Pete Thamel addresses how schools will handle dividing money from House settlement

(Killilea/Getty Images for ESPN & CFP)

The major lawsuit House v. NCAA was finally settled this week, paying back athletes of the past while also providing a model of revenue-sharing for the future.

Schools will now have an allotted amount of money in their athletics budget to share with its athletes — although the rules of how they’re allowed to do so are still up for debate. Estimates are that schools will have somewhere right above $20 million per year to share with their student-athletes.

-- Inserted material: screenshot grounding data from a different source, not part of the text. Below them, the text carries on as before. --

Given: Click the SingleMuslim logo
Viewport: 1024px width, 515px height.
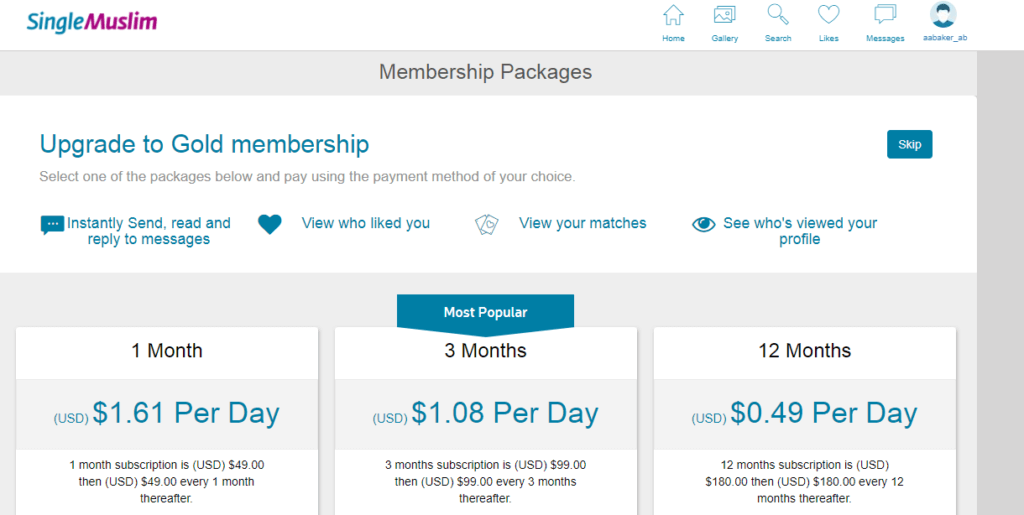Looking at the screenshot, I should click(91, 22).
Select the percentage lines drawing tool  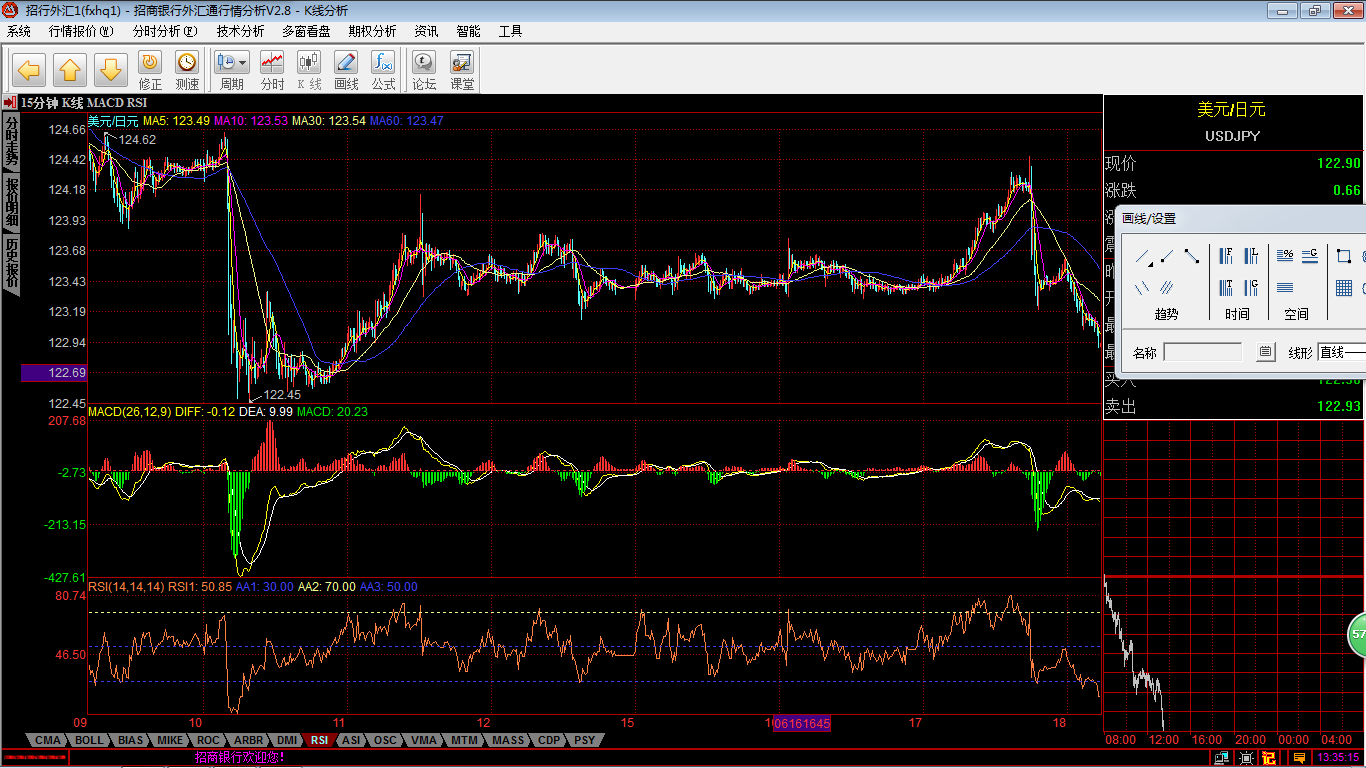[1286, 255]
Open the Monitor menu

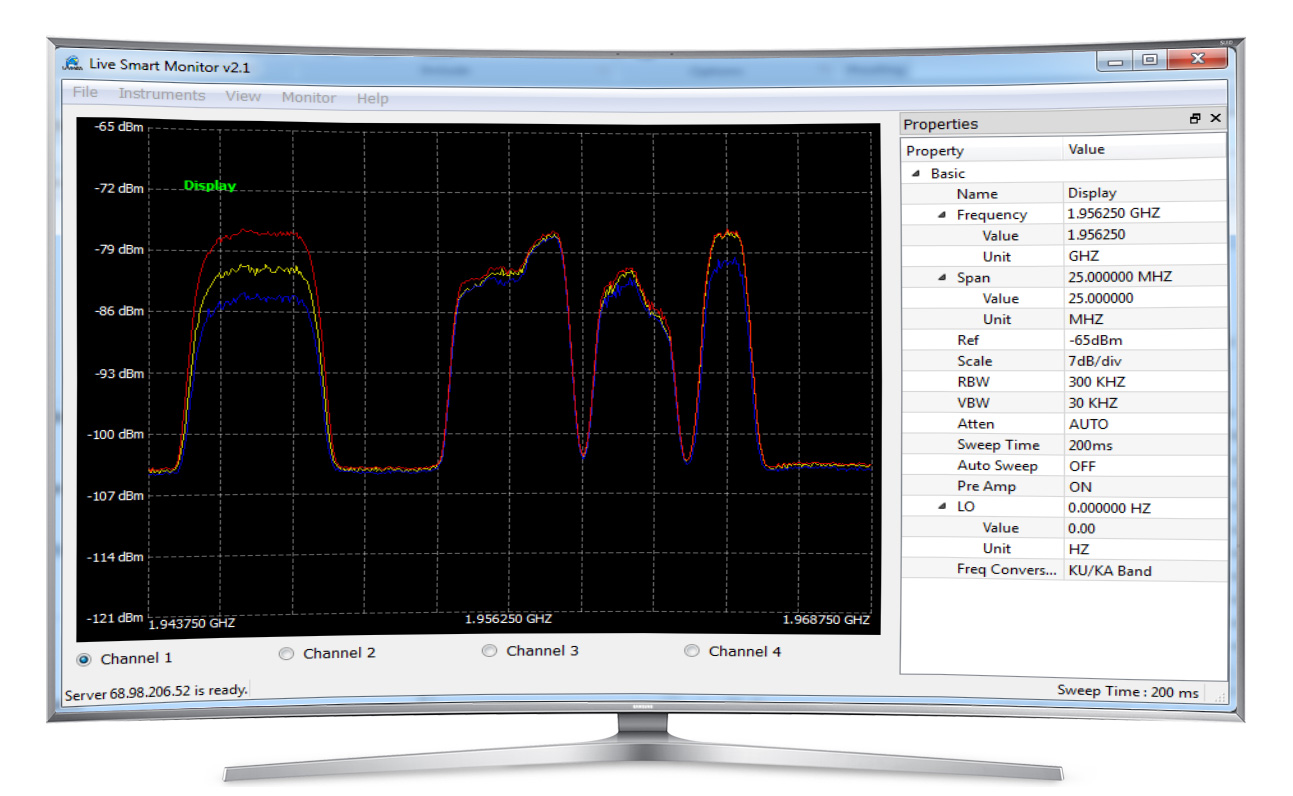(309, 97)
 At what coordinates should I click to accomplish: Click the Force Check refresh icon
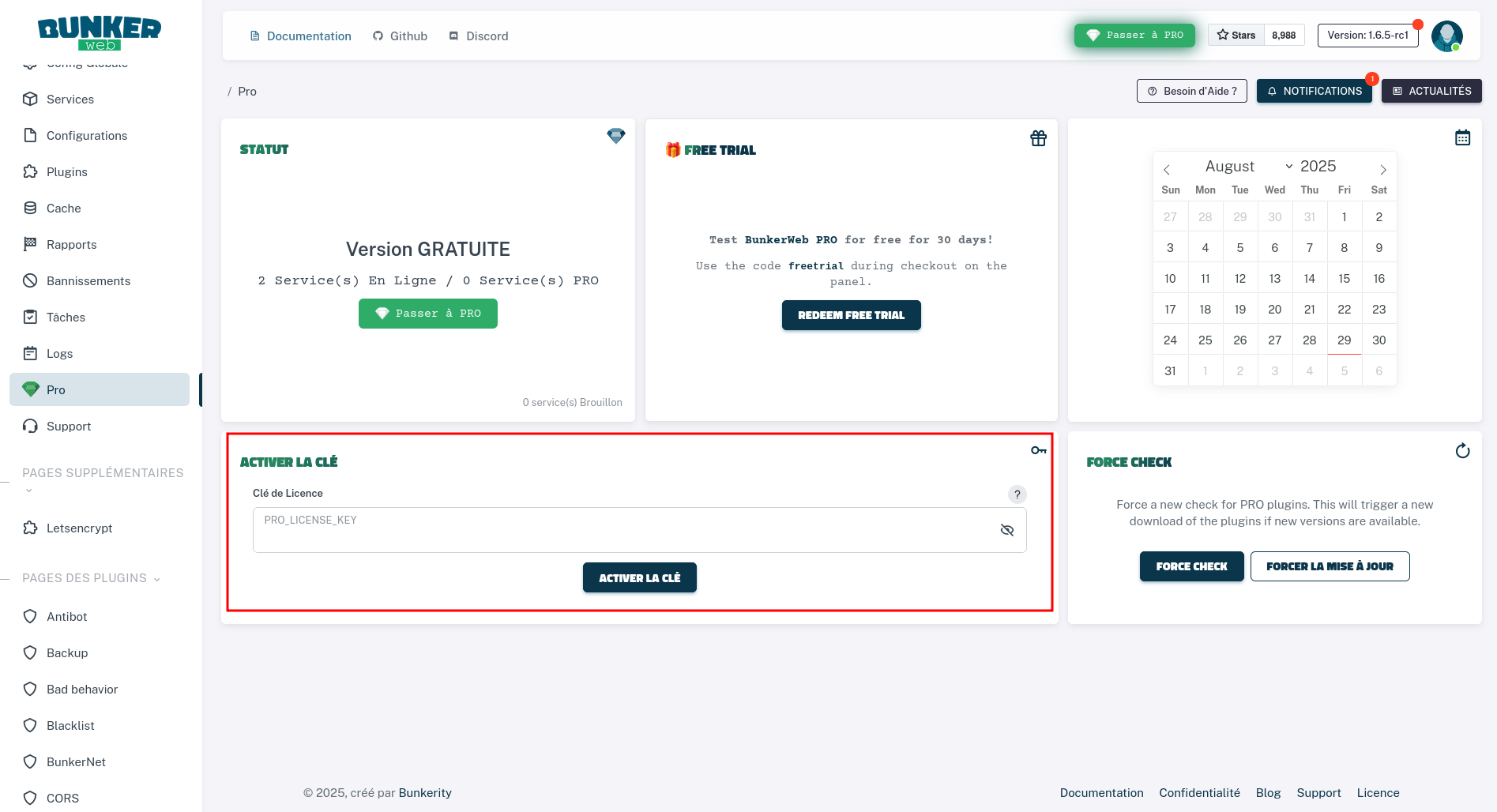pos(1462,451)
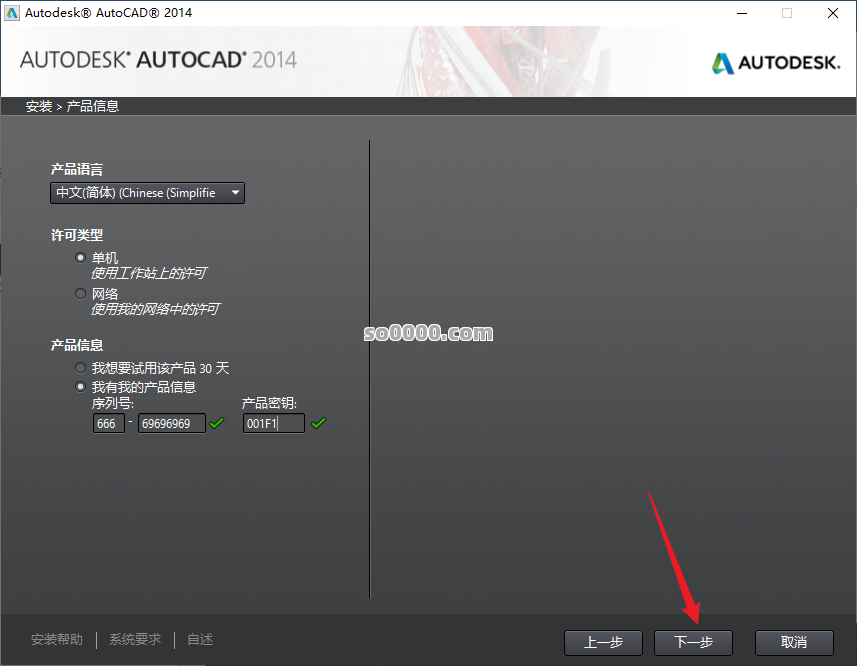Open the 产品语言 language dropdown

(x=147, y=192)
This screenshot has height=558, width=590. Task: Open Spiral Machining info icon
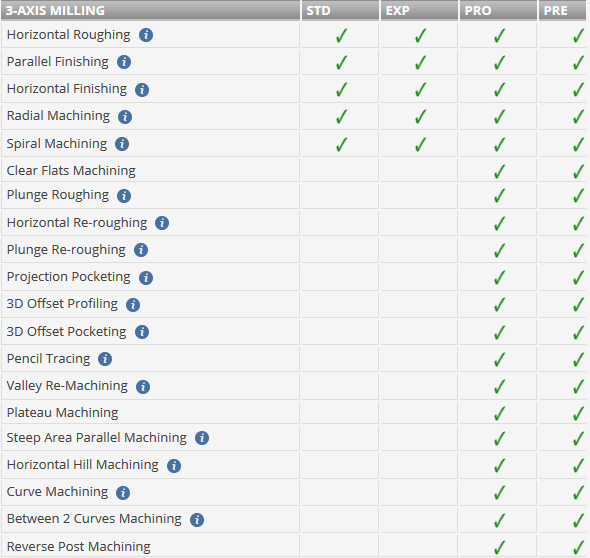122,144
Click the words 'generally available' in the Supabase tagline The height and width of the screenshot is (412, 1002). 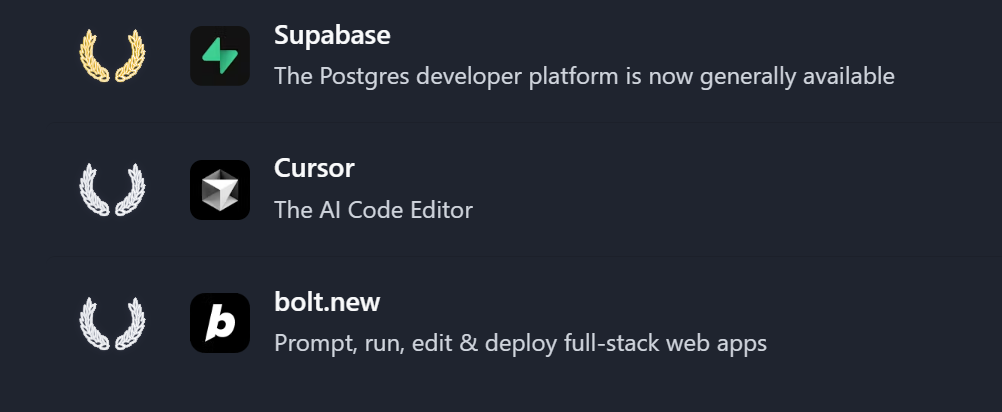[797, 77]
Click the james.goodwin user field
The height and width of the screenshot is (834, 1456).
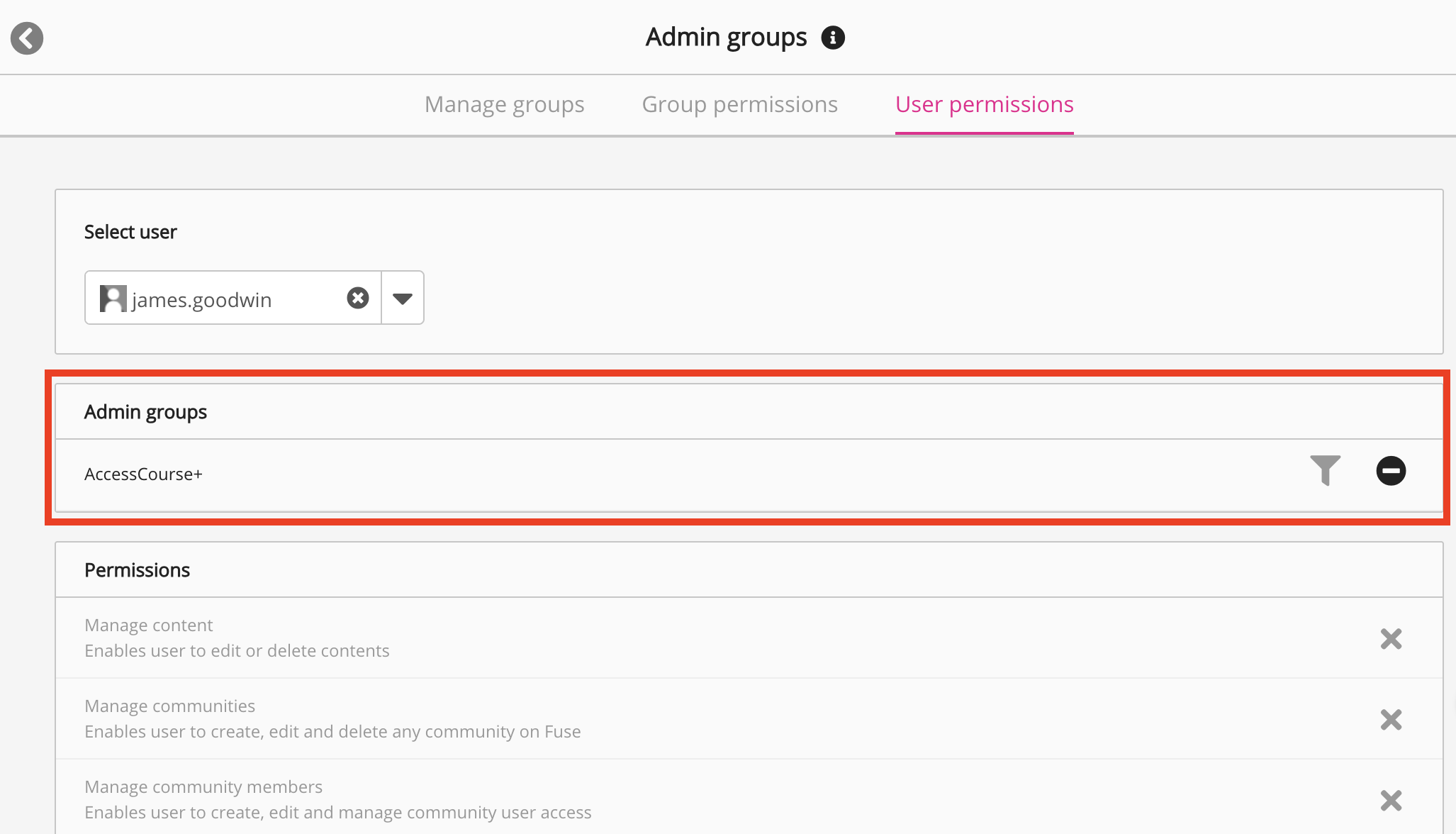pos(220,300)
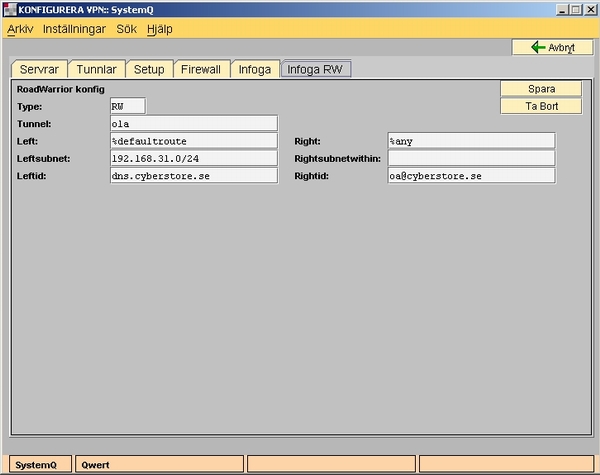Click the empty Rightsubnetwithin field
600x475 pixels.
[x=471, y=158]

However, ESPN’s Pete Thamel had some questions to bring to the table regarding that figure and how it will actually be distributed. He joined the Pat McAfee Show this week to raise some of those concerns.

“How that stuff gets divided up hasn’t been determined yet,” Thamel commented, before bringing up the ever-complicated Title IX aspect that could come into play.

“I think this is the other probably crucial point right now. As we look into it is, nor has a school said: ‘Okay with this roughly $20 million, does 10 million go to women’s sports because of Title IX, or can we take 18 million and direct that towards football?'”

If Title IX rules do not apply, then Thamel believes that money will ultimately be mostly shared with the sports generating revenue back.

“Because football — and I think it’s a safe estimate — is about 85% of the revenue at most schools, proportional to the TV contracts.”

Whether Title IX laws apply to the distribution of revenue that’s set aside for the athletes (the ~$20 million figure) is not officially decided yet. However, one prominent college athletics attorney, Mit Winter, detailed in a Twitter thread that he doesn’t believe Title IX laws are applicable to the new revenue-sharing model.

However, Title IX rules do come into play on a separate issue created by the settlement. Scholarship limits are set to go away, which means schools can put their baseball team on full scholarship if they’d like, or they could give out 150 scholarships to the football team if they so chose.

But since Title IX laws are centered around opportunity — and scholarship opportunities have long been required to be equal among men’s and women’s athletes at colleges — if a football team, or any men’s program, decides to add scholarships, then the school will still have to add that same number in their women’s programs.